- Tasks to carry out:
a) List every architecture or construction firm that the Geffen Hall article names.
b) According to the Geffen Hall article, how far forward is the stage being moved?

Steel Provides Soundtrack to Geffen Hall’s Transformation
By : Matthew Bradford
New York’s David Geffen Hall is tuning up for its second act. The iconic music hall, located within the iconic Lincoln Center for the Performing Arts and home to the New York Philharmonic, is undergoing a floor-to-ceiling renovation that will see the venue transformed into a curvilinear unified space with enhanced acoustics and aesthetics that its designers Diamond Schmitt Architects believe will “foster an intimate connection between the audience and performers.”
Led by Turner Construction Company, the renovation involves moving the stage 25 feet forward and adding several new performance features. Working with Tod Williams Billie Tsien Architects | Partners, it also involves doubling the size of the main lobby, creating a new Welcome Centre and installing an eye-catching media wall that will be visible to passersby. Additionally, crews are reconfiguring Geffen Hall’s second-floor Grand Promenade to become one of the largest performance venue spaces in NYC.

- Entries shown:
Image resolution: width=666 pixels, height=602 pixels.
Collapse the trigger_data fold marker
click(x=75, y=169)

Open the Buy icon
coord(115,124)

==

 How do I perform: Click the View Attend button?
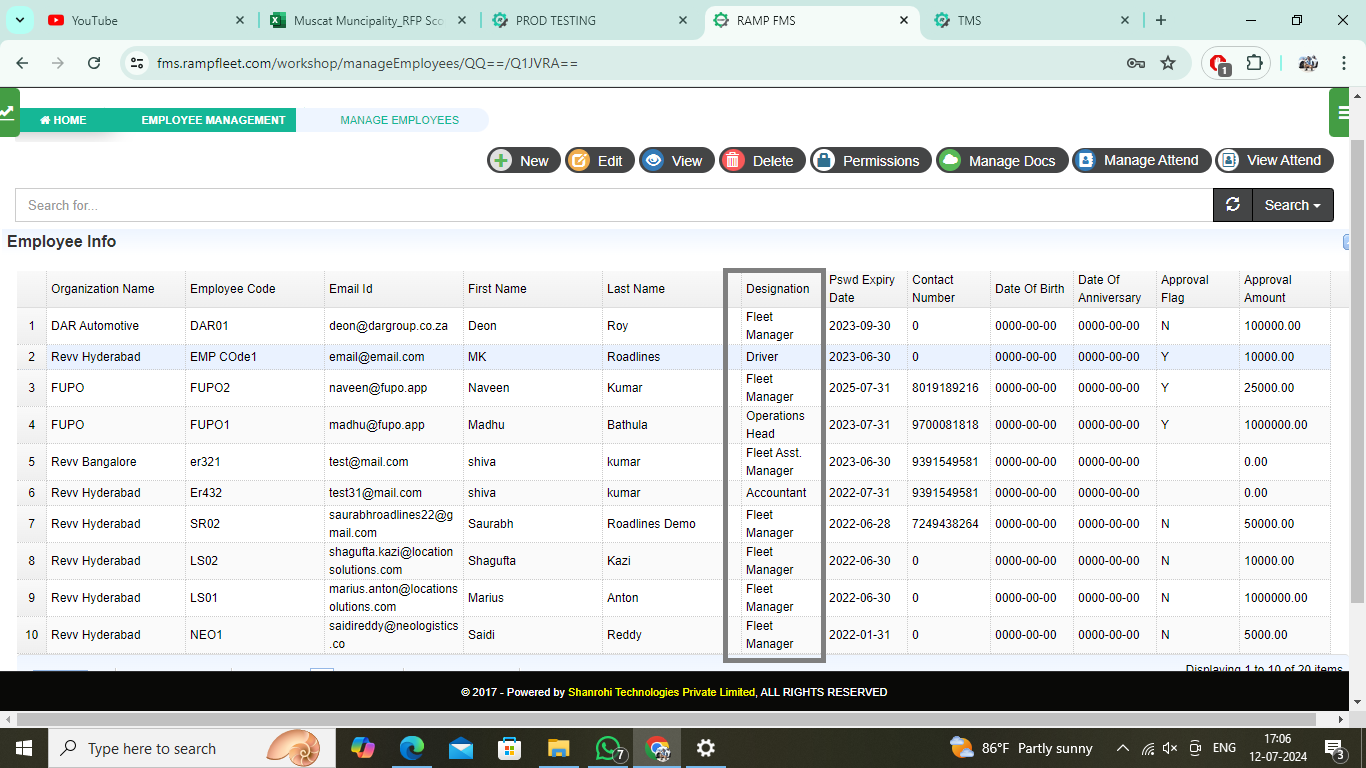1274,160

- Results in order:
a)
Diamond Schmitt Architects
Turner Construction Company
Tod Williams Billie Tsien Architects | Partners

b) 25 feet.